Seharusnya pemerintah sudah mengantisipasi karena kebutuhan garam per tahun itu sekitar 4,1 juta ton, sedangkan produksi lokal hanya mampu memasok antara 1,7-1,8 juta ton per tahun. "Harusnya ada pengamanan dari pemerintah karena garam itu bahan baku bukan produk jadi. Masuk pun harus diolah dulu," kata Tony.

Selain itu, 75.000 ton belum bisa mengatasi masalah kelangkaan garam. Angka 75.000 ton itu hanya untuk memenuhi kebutuhan konsumsi, belum termasuk industri. Misalnya, pengasinan ikan, penyemakan kulit, tekstil, dan pakan ternak. Tony menambahkan impor garam yang ideal hingga akhir 2017 adalah 500.000-600.000 ton. Jumlah ini sudah bisa memenuhi kebutuhan konsumsi hingga industri. "Ini sudah termasuk untuk konsumsi, dan industri penyemakan kulit hingga aneka pangan," tutur Tony.

Menurut mantan Sekretaris Kementerian BUMN periode 2005-2010 Said Didu, keputusan impor itu terlambat. Selain itu, jumlah yang diimpor sedikit, tak akan mampu mengatasi masalah kelangkaan.

"Kebijakan pemerintah untuk impor garam saat ini adalah tepat walau sangat terlambat dilakukan. Sebenarnya keputusan impor garam sudah bisa diambil minimal 6 bulan sebelum kejadian, karena produksi tahun ini untuk konsumsi tahun depan. Keterlambatan tersebut sudah merugikan konsumen dan industri serta memberikan peluang pihak importir menikmati untung besar," ujar Said, Senin (31/7).

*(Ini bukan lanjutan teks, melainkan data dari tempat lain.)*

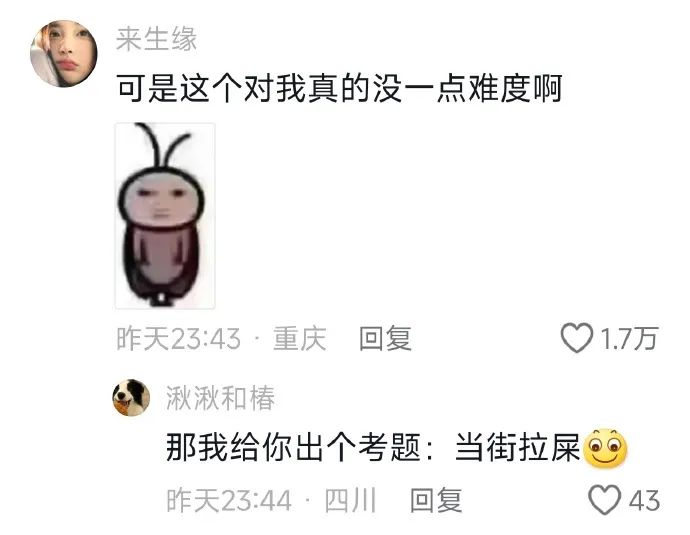This screenshot has width=690, height=535.
Task: Tap the 四川 location label
Action: pos(350,500)
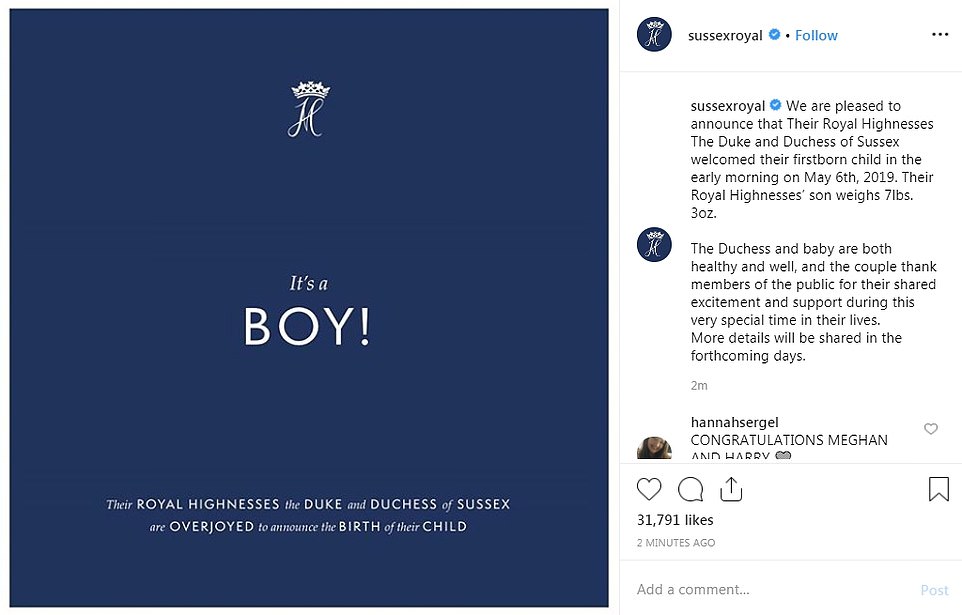Open sussexroyal link in the caption

727,106
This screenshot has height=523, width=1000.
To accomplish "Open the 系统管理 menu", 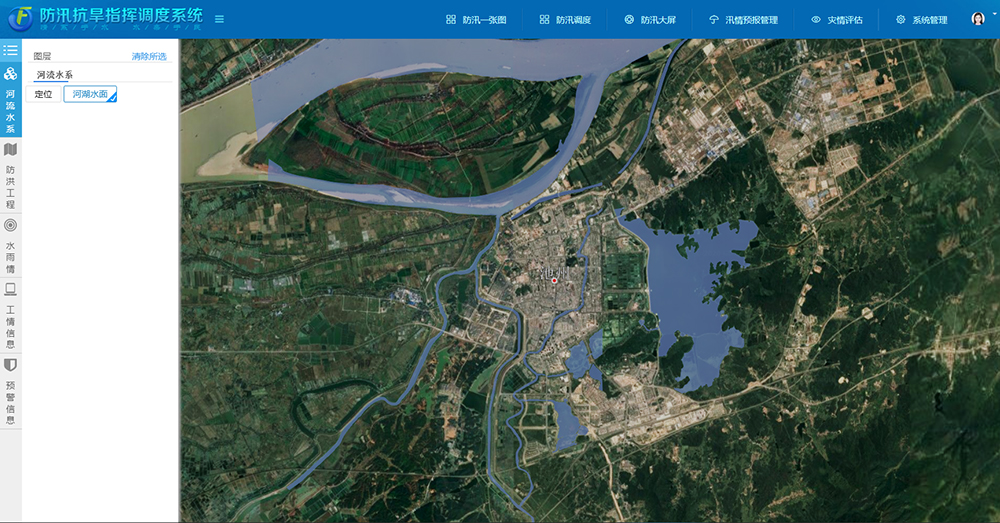I will (921, 19).
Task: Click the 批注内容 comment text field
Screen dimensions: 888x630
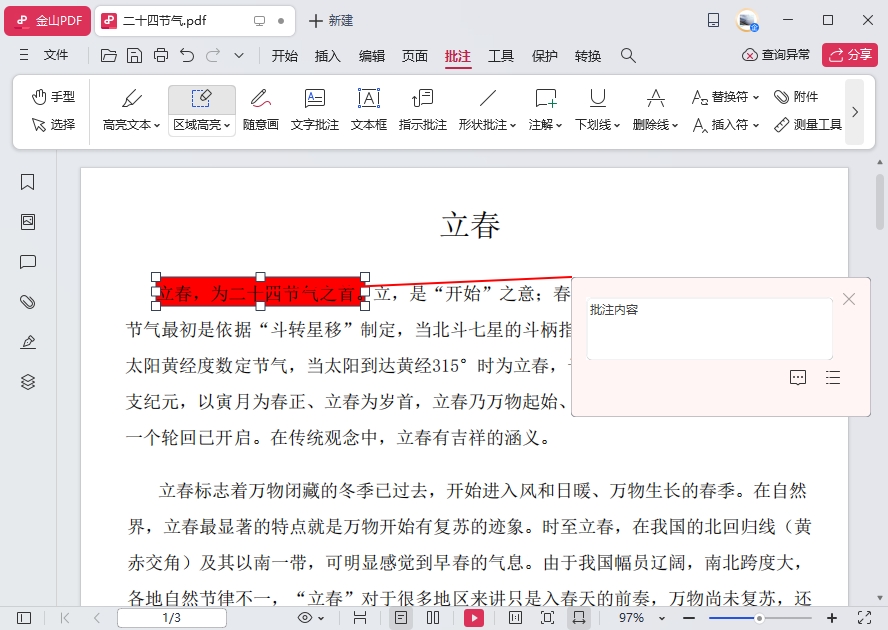Action: [709, 329]
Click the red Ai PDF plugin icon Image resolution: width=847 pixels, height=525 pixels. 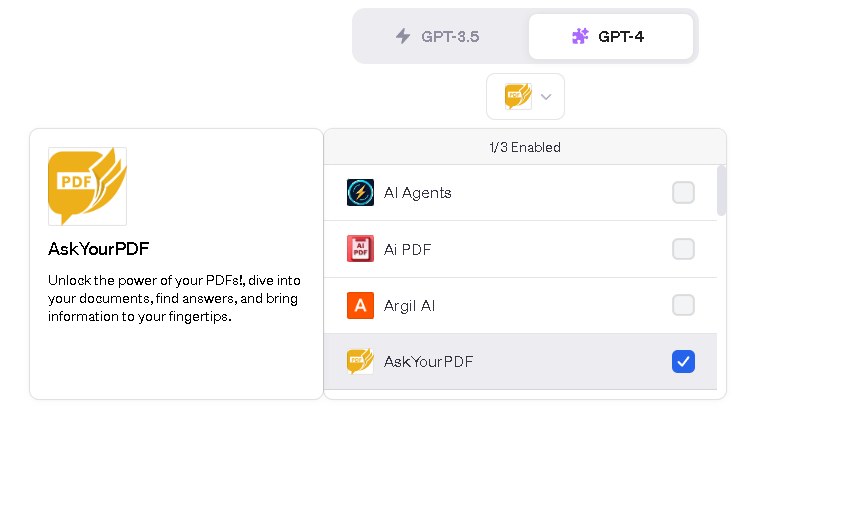[360, 249]
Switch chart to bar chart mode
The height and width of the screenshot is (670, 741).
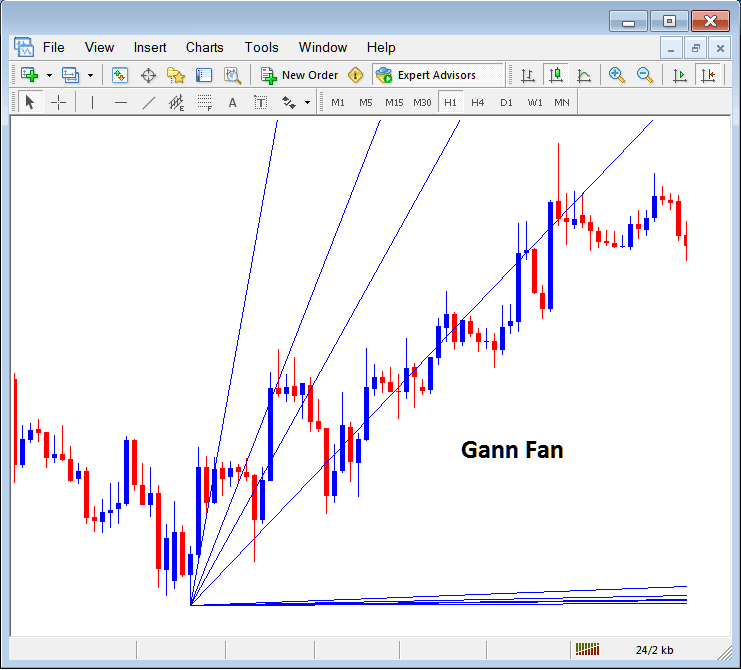point(526,75)
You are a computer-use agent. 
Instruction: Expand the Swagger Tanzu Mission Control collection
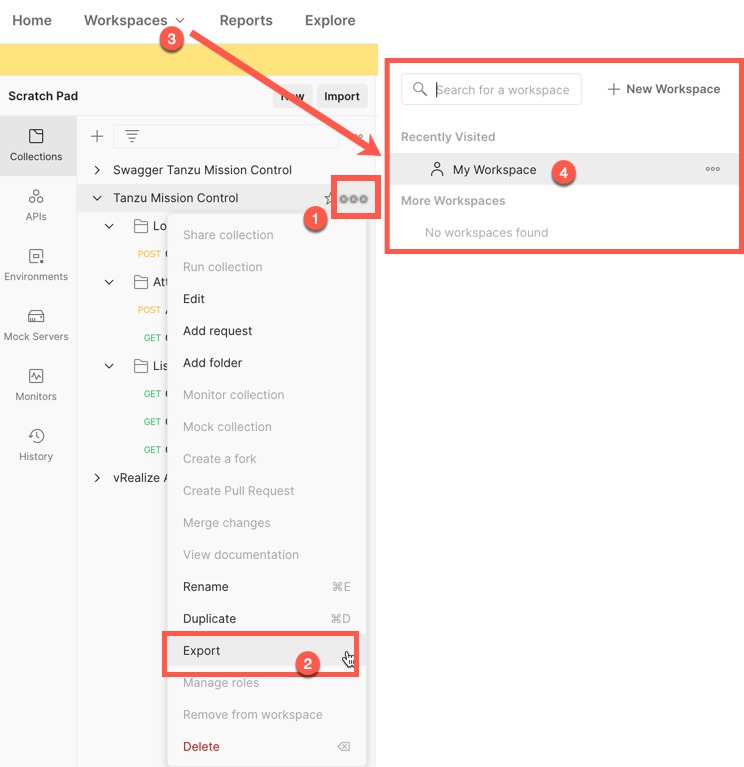click(x=97, y=170)
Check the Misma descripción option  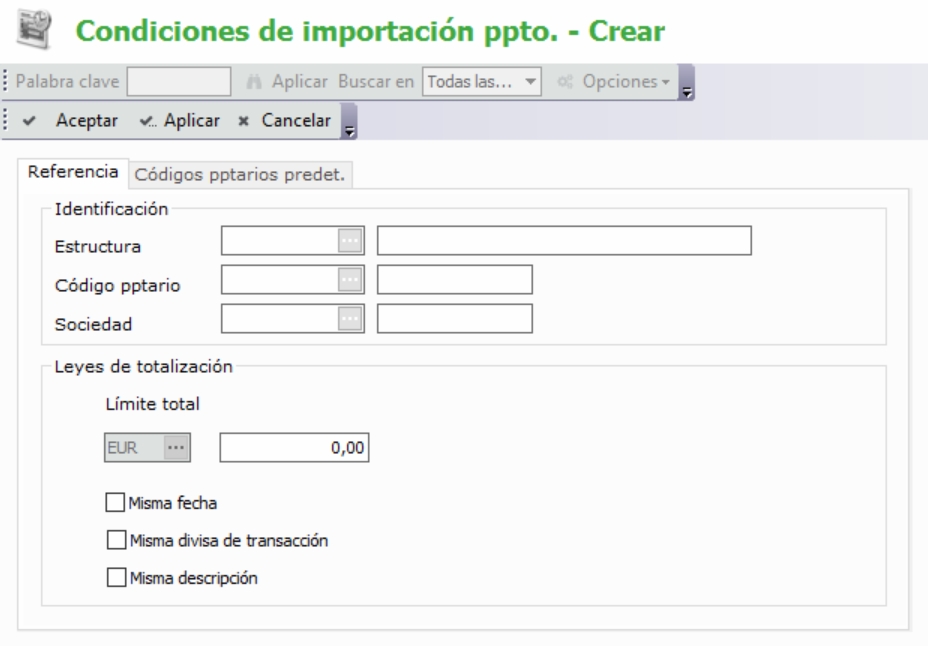[x=117, y=577]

Said menjelaskan alasan Indonesia harus impor garam. Total kebutuhan garam kita saat ini sekitar 4 juta ton/tahun. Sebanyak 750.000 ton/tahun kebutuhan untuk konsumsi dan sisanya untuk industri. Sementara, produksi garam lokal sekitar 2 juta ton per tahun. Sekitar 300 ribu ton/tahun dari PT Garam dan sisanya dari rakyat untuk garam konsumsi.

Di sisi lain, Masalah garam ini bukan hanya menyangkut konsumsi, tapi terkait juga dengan kebutuhan industri. Banyak sekali Industri yang butuhkan garam, contohnya industri makanan, tekstil, petrokimia, pulp dan kertas, kulit, hingga pengeboran minyak. "Kita realistis melihat impor garam, jangan terlalu disalahkan. Realistis saja, kita enggak bisa menghasilkan garam," kata Said.

Ia menambahkan, pemerintah harus mengawasi ketat agar garam industri tak masuk ke pasar dan dikonsumsi. "Yang perlu dikendalikan adalah impor garam industri tidak merembet ke garam konsumsi, agar harga garam produk petani tidak anjlok. Gunakan instrumen perdagangan biasa untuk impor garam industri dan awasi ketat agar tidak merembet ke konsumsi," pungkas Said.

JANGAN TERULANG - Menurut mantan Dirut PT Garam Usman Perdanakusuma, agar masalah kelangkaan garam ini tak terulang lagi tahun depan dan seterusnya, ada beberapa hal yang harus diperhatikan pemerintah. Pertama, PT Garam harus punya gudang berteknologi canggih yang bisa menyimpan minimal 100.000-ton garam untuk stok satu tahun ke depan.

Dengan demikian, tidak terjadi kelangkaan garam saat terjadi anomali cuaca seperti sekarang. "Jadi PT Garam tidak hanya memproduksi lalu menjual, tapi juga melakukan stok untuk setahun ke depan. Yang disimpan serapan dari garam rakyat," ujar Usman Senin (31/7).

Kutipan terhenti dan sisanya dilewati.